======== GIVEN PASSAGE

Migrant Workers Find Work but No Welcome

EUROPE DEBATES RIGHTS

CONSTRUCTION season has started again in Switzerland, and with it came this year's first wave of migrant workers.

Each year several hundred thousand workers, mostly from the poorer nations of the European Union, wend their way here seeking jobs in the construction, agriculture and hotel industries.

While these workers take on jobs often described as the "three D's" - dirty, difficult, and dangerous - they find little welcome here. Switzerland has some of the world's most restrictive legislation for migrant workers.

"The Swiss have allowed these workers not because they love foreigners but because they need the foreigners," says Pascal Reale, head of the Wood and Building trade union in Geneva. "No Swiss wanted to do that work."

In 1993, close to 1 million foreigners were employed in Switzerland, according to the Bureau of Foreign Affairs. Today, 60 percent of those work in construction, according to the International Labor Organization here.

But now Germany receives the most Eastern European migrants and is steadily replacing Switzerland as the destination of choice for construction workers from poorer EU countries, such as Ireland, Portugal, and Britain, says Roger Bohning, chief of migration at the ILO.

Yet there are few rewards to being a migrant worker in Switzerland or elsewhere in Europe. In Switzerland, for example, most migrant workers aren't allowed to bring their families here until they can prove that they have enough money and space.

Workers are assigned to an employer and can't change jobs unless of a medical emergency. Britain, Germany, and Sweden also have assigned work systems. In the early 1990s, the majority of new construction workers from Eastern Europe came into Germany as "project-bound contractees." In 1992, the German construction trade union estimated there were 500,000 of these workers.

Being a migrant worker differs little from indentured servitude, says Jean-Louis Streckheison, secretary of a Geneva-based agricultural union, adding that the system leaves virtually no way out and up. "It's manual, and poorly paid," says Mr. Streckheison. "Most of these workers are between 25 and 40 when they come. They give all their youth to this."

These different laws have prompted several nations and organizations to push for nations to ratify the 1990 International Convention on the Protection of the Rights of All Migrant Workers and Their Families. The treaty won't come into force until 20 nations ratify it. And as of now, the three leading economies of the world, the US, Germany and Japan, are unlikely to agree to its conditions.

================

* [INSTRUCTIONS]:
A - Decide whether each statement below agrees with the article on migrant workers. Answer yes or no for each, and quote the exact words from the article that settle it.
(i) Sixty percent of the foreigners employed in Switzerland now work in construction.
(ii) Migrant workers in Switzerland may move to a different employer whenever they like.
(iii) The 1990 migrant workers' convention takes effect once ten nations ratify it.
B - Pick up the article on migrant workers in Europe after its final sentence and keep writing.

======== PROVIDED DATA

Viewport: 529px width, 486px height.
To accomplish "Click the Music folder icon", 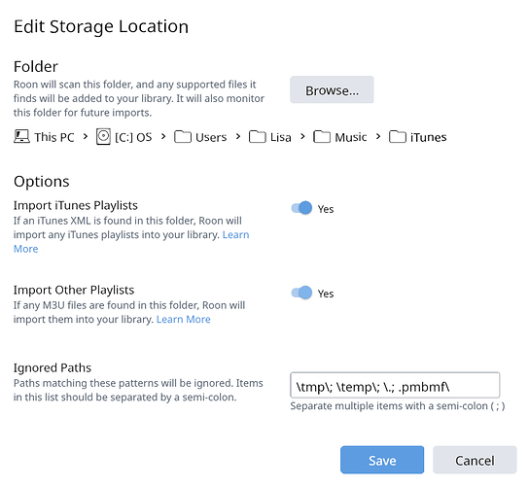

================
======== PROVIDED DATA

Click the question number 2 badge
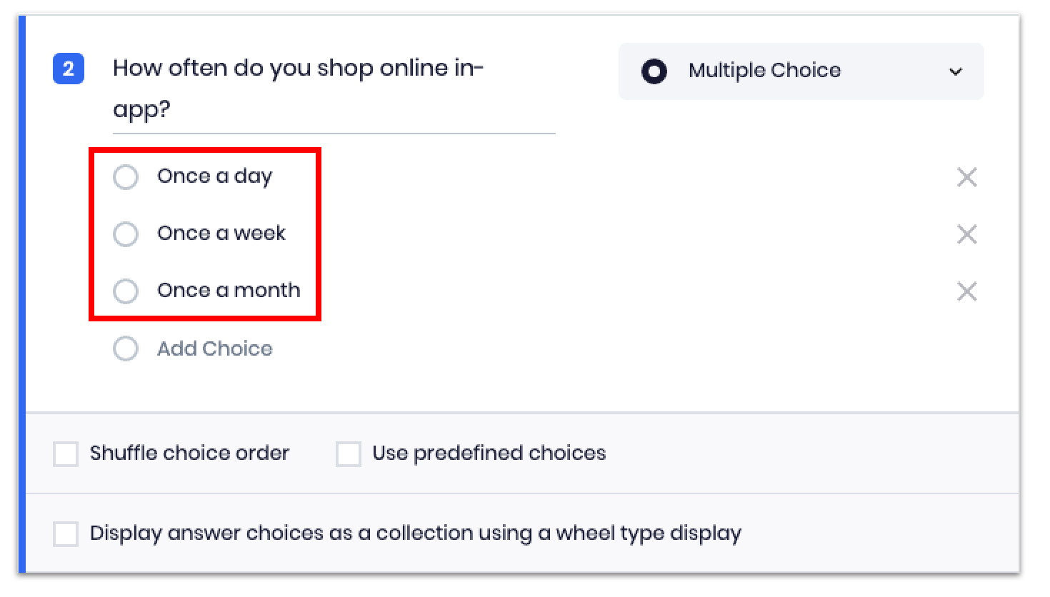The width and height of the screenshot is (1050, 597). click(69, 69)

================
======== PROVIDED DATA

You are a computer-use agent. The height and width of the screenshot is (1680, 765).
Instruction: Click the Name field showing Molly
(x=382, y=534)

================

* [RESPONSES FOR EACH TASK]:
A -
(i) Yes: "Today, 60 percent of those work in construction"
(ii) No: "Workers are assigned to an employer and can't change jobs unless of a medical emergency."
(iii) No: "The treaty won't come into force until 20 nations ratify it."

B -
"They have the perception that granting rights to migrant workers will make more come," says Patrick Taran, of the World Council of Churches here. "It's a little difficult to see Western countries champion human rights and then not uphold rights for groups that aren't convenient to them."

In the past five years, more-restrictive policies against migrant workers have been implemented around the world, says Mr. Taran.

And while some may balk at the system of assigning employers, it's not uncommon. "You need to look into history to understand the situation here," Bohning explains. "Switzerland was the only European country to survive the war intact. Swiss industry was there, but there was a shortage of people, so they brought in Italians by the tens of thousands."

But the tide may be turning in some countries against letting migrant workers in at all. With unemployment in Switzerland at 4.5 percent - quite high by Swiss standards - some employers feel it's time to hire on the home front.

"I've had to turn the faucet off on seasonal and migrant workers," says Roger Maillart, head of the Society for Swiss Entrepreneurs, a Geneva-based group of managers. "I have to give priority to Swiss workers."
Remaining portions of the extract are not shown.